I would say it's relatively insignificant at this point in terms of underutilized properties. We liquidated the [ Mansell ] property, for example, as part of our Cleveland Cliffs acquisition of FPT South Florida, right? So we're trying to use some of our excess property as leverage in some of these transactions, which we were successful in doing. But for the most part, we really don't have a bunch of excess.

Unknown Analyst

Analysts
#33

My question is on the pricing of copper and Ali. So when trading between COMEX and LME, how do you approach pricing division across the 2 markets since both the indexes in the exchange can move very differently. So what tools do you use to protect margins and the spread that is attractive on state.

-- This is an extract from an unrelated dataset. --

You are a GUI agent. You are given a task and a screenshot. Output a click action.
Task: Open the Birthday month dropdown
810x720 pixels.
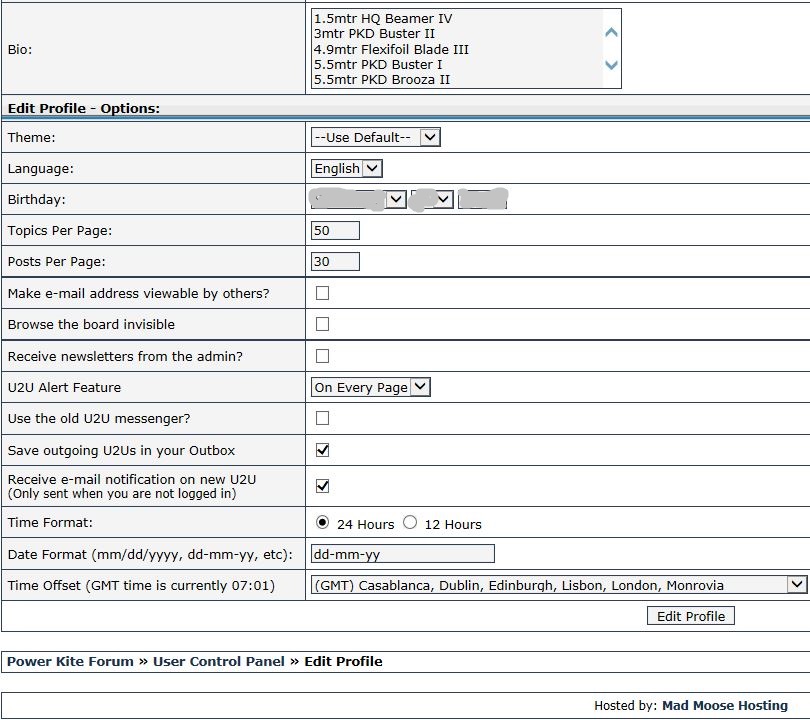click(x=359, y=199)
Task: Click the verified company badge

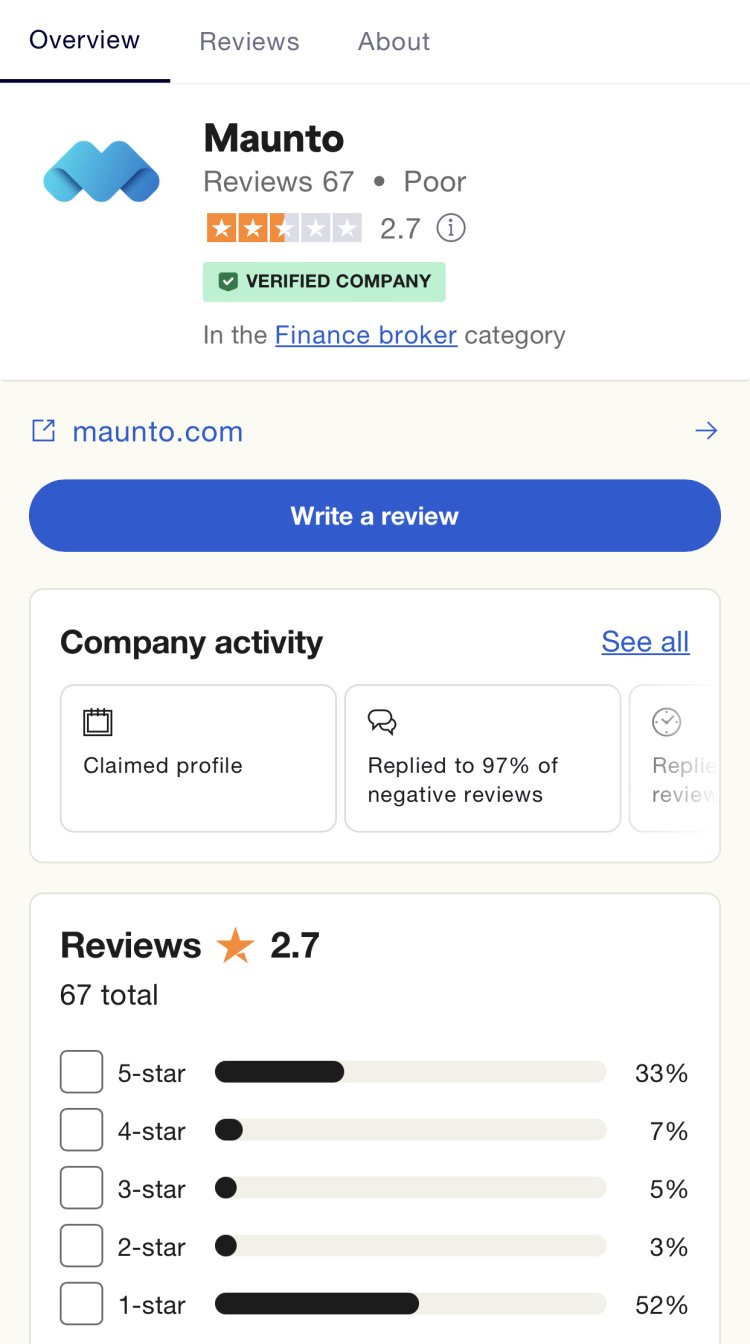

So obviously, the past 18 months, let's say, there's been incredible volatility in arbitrage between the 2. To be honest, there's a lot of months where you really just need to get in the back seat and pause, right? You hit the brakes and really try to understand what's going on. Most of -- and much of our copper is priced generally on [ Comex, ] especially domestically. And during much of that volatility, we saw a lot of people that no longer wanted to price of [ COMAX, ] right? And so they're shifting their contracts from Comax to LME based. And so you need to manage the spreads, right? The spreads will fade out tremendously. And again, that could change in a moment's notice. And so oftentimes, when we experienced that extreme volatility, we're really just pausing, right? And we're giving immediate direction to everybody. Look, we're pricing off of the most conservative scenario because we don't want to be in an over exposed position where we're because the markets are moving so fast, right? And many of our customers are very savvy, right? And they're sitting on several loads of copper and they realize that all of a sudden, they can't position themselves, right? And so whoever is slowest to understand those market dynamics could get stuck with 5 loads of copper that all of a sudden, what you thought you were selling at $0.25 spreads is now $0.75, right? And so really, our strategy is always over communicate what's going on in the market and always use the most conservative scenario when it comes to the current market dynamics. So we do have long-term position. So we lock in many of those spreads. Except we conserve those spreads for, what I'll call, like naturally natural inbound material. So we know that we're buying x number of loads per day, and we know that we have a position on those. But I want to wait those positions on getting 1 or 2 whole loads from 1 specific customer. So we really go and take the most conservative approach to those dynamics.

Stephen Mikkelsen

Executives
#34

Thank you very much, Tyler, and Mark. Great presentation. Just some concluding remarks from me. The first one is that the Q's gone to 4 Houston so though we will be looking forward to that [indiscernible] So secondly, my second comment is when I sit back and listen to the presentation, the way I think our shareholders should be thinking of you should be thinking of your investment in North America. As I said, it's very much as a portfolio. The combination of Sims and SA Recycling the way we work together really does deliver rely strong position right across the United States, which is I just think, fantastic. So I can say, internally, we don't really think of it very much as -- we don't think of it as NAM versus SA recycling. We think of it a portfolio and how do we think we can benefit across that whole portfolio. So I'd like to leave you with that thought. Thank you for the Q&A that was fantastic. Look, with a little bit of luck and fear in we will see each other again on the video tomorrow in Nashville, Plan B would be we'll maybe have to do it by split video conference across Nashville and Houston, but let's see how we go. We're going to all head to the airport now. Thanks very much.